Known for his strong views ranging from inflation, banking regulation, central bank freedom to capital account convertibility, economist Savak Sohrab Tarapore was one of the key players in the first wave of reforms in the country. And for his many contributions, BW Businessworld awarded him the Lifetime Achievement for Banking posthumously.
In the first half of the 1990s, as lieutenant to the then Reserve Bank of India (RBI) Governor C. Rangarajan, the diminutive Tarapore shepherded India through the payment crisis, which was followed by the opening up of the economy to foreign investors.
On the banking front, he oversaw a swathe of reforms, the full impact of which is being felt to this day. Some of the most critical of these were the issuance of licenses to a new lot of private banks; the freeing up of domestic lending rates; and the signing of the historic agreement between the Centre and the RBI to phase out adhoc T-Bills; and the two committees he chaired on capital account convertibility.
Though he had no first-hand experience of commercial banking, many of the ills that afflict the sector today were pointed out by Tarapore way back in the 1990s. “When you have surplus liquidity, NPAs are created,” he had told this writer on more than one occasion. It was one of the reasons why he always cautioned banks which harped on growth. ‘You can’t lend your way out of trouble,” he used to say. We continue to pay the price of not heeding his words.
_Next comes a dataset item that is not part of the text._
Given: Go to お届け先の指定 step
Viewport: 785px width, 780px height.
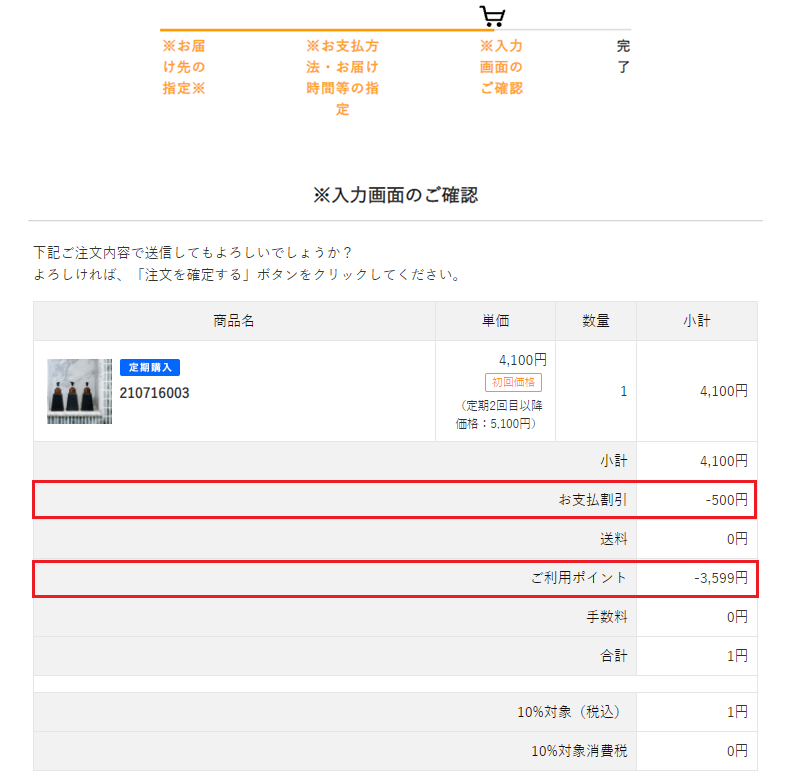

He was also a strong votary that only strong banks need survive. In July 2015, BW Businessworld asked him: Should fund infusion follow house-keeping in state-run banks? Tarapore was blunt: “If it is a desideratum that all have to be capitalised, well ,there is no divine right that all state-run banks can continue to lend, lose money”.
Tarapore continued to be influential opinion maker well after his retirement in 1996. Just how much so can be gauged from then RBI governor’s statement on his passing away in February 2016. Said Raghuram Rajan, “Tarapore was an extremely well regarded central banker, particularly in the areas of economic research and monetary policy. His contributions as a member on the two Narasimham Committees set the tone of first generation reforms in the financial sector. The roadmap he enunciated for India’s journey toward capital account convertibility in the report of the committee on capital account convertibility of which he was the chairman, though much criticised initially, was accepted later by the world as the way to go on the road to convertibility.”